When uploading a quantity of photos to my gallery I like to use a tool like Gallery Remote to make it go easier. However, since moving to banstyle (and a newer version of FreeBSD and lighttpd and PHP) I’ve had Gallery Remote regularly hang at that “Upload completed: server processing…” message. It seems to happen after a few (typically two to five) images have been uploaded.
This problem has been bothering me for a while, but I was able to work around it by scping the files to the server then adding them locally, which doesn’t have this problem. Now that I have a bunch of photos from the UK trip to upload, I want to be able to use Gallery Remote again. This morning I set to getting working, but I seem to have failed.
In short, what happens is that after an upload hangs I see one of the php-cgi processes stuck in a status of sbwait, as can be seen in this screenshot:
81073 c0nsumer 1 4 0 116M 20988K sbwait 3 0:01 0.00% php-cgi
Digging around I found this thread where someone else indicates that they are having the same problem, and only on SMP boxes. (Note: banstyle.nuxx.net is four-way SMP using SCHED_ULE.) I also came across this report to the lighttpd folks regarding this issue. The consensus seems to be that when using a config such as mine, with PHP as a FastCGI and lighttpd, this occasionally happens. I’ve seen no reports of the issue occurring under Apache.

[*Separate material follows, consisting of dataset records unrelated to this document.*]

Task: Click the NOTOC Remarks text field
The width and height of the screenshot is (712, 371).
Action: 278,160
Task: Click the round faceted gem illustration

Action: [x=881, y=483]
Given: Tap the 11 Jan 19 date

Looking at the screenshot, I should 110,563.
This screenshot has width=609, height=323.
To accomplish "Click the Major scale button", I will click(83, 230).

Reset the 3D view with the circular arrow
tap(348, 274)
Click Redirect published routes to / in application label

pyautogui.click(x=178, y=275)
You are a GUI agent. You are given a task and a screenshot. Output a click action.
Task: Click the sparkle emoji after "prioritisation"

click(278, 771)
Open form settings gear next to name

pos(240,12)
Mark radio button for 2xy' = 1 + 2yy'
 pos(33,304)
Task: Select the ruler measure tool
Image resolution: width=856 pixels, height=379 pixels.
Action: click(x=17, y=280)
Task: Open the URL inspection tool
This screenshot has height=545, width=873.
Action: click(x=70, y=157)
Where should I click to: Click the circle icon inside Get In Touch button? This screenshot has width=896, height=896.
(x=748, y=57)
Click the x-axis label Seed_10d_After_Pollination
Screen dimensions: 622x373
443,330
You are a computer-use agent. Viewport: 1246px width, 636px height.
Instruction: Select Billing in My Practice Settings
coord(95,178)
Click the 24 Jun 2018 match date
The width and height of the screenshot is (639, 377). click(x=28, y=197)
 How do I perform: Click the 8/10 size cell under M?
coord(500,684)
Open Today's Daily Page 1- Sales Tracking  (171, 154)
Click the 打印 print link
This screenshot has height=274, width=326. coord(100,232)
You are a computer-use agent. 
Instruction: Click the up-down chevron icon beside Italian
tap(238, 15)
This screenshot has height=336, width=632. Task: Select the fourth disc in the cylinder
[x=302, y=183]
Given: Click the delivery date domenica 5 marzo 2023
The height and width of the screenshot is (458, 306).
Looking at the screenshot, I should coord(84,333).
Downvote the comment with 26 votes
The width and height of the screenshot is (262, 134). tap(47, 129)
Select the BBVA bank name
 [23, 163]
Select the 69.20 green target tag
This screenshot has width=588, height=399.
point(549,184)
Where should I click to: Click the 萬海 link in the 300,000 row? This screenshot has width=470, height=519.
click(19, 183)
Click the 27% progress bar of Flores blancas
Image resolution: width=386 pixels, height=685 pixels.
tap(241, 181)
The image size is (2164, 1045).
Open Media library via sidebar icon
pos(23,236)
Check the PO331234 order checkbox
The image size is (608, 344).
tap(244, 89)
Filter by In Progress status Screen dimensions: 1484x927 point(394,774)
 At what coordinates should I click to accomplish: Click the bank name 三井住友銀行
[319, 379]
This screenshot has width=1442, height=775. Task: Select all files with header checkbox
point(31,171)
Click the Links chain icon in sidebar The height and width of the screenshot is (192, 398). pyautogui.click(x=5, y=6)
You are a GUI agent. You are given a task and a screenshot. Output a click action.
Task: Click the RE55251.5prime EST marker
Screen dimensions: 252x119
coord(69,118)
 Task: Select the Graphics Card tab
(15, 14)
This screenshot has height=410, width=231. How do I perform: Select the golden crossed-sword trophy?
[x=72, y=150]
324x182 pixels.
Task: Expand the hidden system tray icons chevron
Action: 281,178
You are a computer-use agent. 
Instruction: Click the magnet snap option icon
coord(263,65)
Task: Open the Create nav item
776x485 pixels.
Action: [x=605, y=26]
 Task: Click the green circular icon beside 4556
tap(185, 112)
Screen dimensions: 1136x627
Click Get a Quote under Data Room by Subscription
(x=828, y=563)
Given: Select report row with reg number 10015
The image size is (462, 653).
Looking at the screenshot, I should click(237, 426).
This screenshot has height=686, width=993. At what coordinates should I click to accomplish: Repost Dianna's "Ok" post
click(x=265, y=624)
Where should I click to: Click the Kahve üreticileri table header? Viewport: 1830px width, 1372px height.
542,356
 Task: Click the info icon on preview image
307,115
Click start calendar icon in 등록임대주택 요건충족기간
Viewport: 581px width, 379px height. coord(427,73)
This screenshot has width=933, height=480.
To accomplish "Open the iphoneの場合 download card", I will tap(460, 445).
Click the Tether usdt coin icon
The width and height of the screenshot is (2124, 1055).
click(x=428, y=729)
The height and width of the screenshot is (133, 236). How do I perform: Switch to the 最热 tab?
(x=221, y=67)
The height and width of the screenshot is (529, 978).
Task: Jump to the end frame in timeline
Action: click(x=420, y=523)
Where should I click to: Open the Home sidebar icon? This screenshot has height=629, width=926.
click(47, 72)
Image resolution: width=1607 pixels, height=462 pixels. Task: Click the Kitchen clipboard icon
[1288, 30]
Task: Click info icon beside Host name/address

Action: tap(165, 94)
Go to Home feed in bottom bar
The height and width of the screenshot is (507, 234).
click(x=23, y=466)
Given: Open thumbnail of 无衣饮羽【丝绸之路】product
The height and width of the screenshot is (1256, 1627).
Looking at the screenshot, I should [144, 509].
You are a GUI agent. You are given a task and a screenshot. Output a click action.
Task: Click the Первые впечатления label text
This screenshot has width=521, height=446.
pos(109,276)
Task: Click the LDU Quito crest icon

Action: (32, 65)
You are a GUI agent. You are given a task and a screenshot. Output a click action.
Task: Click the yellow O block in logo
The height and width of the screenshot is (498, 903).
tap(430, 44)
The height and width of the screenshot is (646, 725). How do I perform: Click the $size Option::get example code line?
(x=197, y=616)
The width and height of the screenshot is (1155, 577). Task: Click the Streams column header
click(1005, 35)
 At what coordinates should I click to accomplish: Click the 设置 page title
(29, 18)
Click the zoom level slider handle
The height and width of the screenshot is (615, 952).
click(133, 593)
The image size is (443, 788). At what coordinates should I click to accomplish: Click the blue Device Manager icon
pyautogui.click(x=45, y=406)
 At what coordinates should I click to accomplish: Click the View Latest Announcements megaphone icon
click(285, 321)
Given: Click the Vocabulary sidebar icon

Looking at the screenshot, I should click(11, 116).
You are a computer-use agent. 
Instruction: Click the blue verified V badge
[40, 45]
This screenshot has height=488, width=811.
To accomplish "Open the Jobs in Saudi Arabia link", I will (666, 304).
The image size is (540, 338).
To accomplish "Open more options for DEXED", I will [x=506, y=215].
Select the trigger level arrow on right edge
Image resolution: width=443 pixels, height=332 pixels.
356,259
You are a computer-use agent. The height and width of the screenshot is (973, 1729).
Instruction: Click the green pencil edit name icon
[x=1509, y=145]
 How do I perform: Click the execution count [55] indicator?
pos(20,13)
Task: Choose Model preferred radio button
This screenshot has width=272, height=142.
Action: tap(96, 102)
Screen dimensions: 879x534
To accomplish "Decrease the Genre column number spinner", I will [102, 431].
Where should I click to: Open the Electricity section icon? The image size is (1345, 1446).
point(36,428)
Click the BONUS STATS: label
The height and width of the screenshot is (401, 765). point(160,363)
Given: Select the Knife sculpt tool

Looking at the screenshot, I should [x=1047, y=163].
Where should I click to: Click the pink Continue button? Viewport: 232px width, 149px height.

Since I’m able to reproduce the problem I did so, attached gdb to the seemingly hung php-cgi process, and grabbed a backtrace:
(gdb) bt
#0 0x00000008010a476a in read () from /lib/libc.so.7
#1 0x000000000057d5fc in fcgi_read ()
#2 0x000000000057e306 in sapi_cgi_read_post ()
#3 0x00000000004c84a4 in fill_buffer ()
#4 0x00000000004c88b5 in multipart_buffer_read ()
#5 0x00000000004c9c08 in rfc1867_post_handler ()
#6 0x00000000004c6ee5 in sapi_handle_post ()
#7 0x00000000004cc30c in php_default_treat_data ()
#8 0x00000000004cc7eb in php_hash_environment ()
#9 0x00000000004bff47 in php_request_startup ()
#10 0x000000000057f8c6 in main ()
(gdb) f 0
#0 0x00000008010a476a in read () from /lib/libc.so.7
(gdb) info frame
Stack level 0, frame at 0x7fffffff9c50:
rip = 0x8010a476a in read; saved rip 0x57d5fc
called by frame at 0x7fffffff9db0
Arglist at 0x7fffffff9c40, args:
Locals at 0x7fffffff9c40, Previous frame's sp is 0x7fffffff9c50
Saved registers:
rip at 0x7fffffff9c48
Based on the input from some folks online, it’s looking like that is php-cgi doing what it’s supposed to and just waiting for more data, which means that the problem is likely somewhere in lighttpd. I’m not really sure where to go from here, besides wait for the lighttpd folks to (hopefully) fix the problem. With any luck I’ll be able to update this post later on with a solution. For now I’m going to contemplate the difficulty of going (back, in many ways) to Apache.
For reference, I’m running lighttpd 1.4.20 and PHP 5.2.6, both installed from ports, configured as described in my article about running lighttpd with PHP as FastCGI with each user having their own PHP processes.
UPDATE: So, it seems that there is a fix for this which was suggested in the aforementioned bug report. Setting the option server.network-backend = "writev" along with the already set (in my case) server.event-handler = "freebsd-kqueue" in lighttpd fixes it. I’m not sure if both options are needed to resolve the issue, but it seems that the default setting for server.network-backend of write is confirmed as broken under FreeBSD 7.0-RELEASE with lighttpd <= 1.4.20.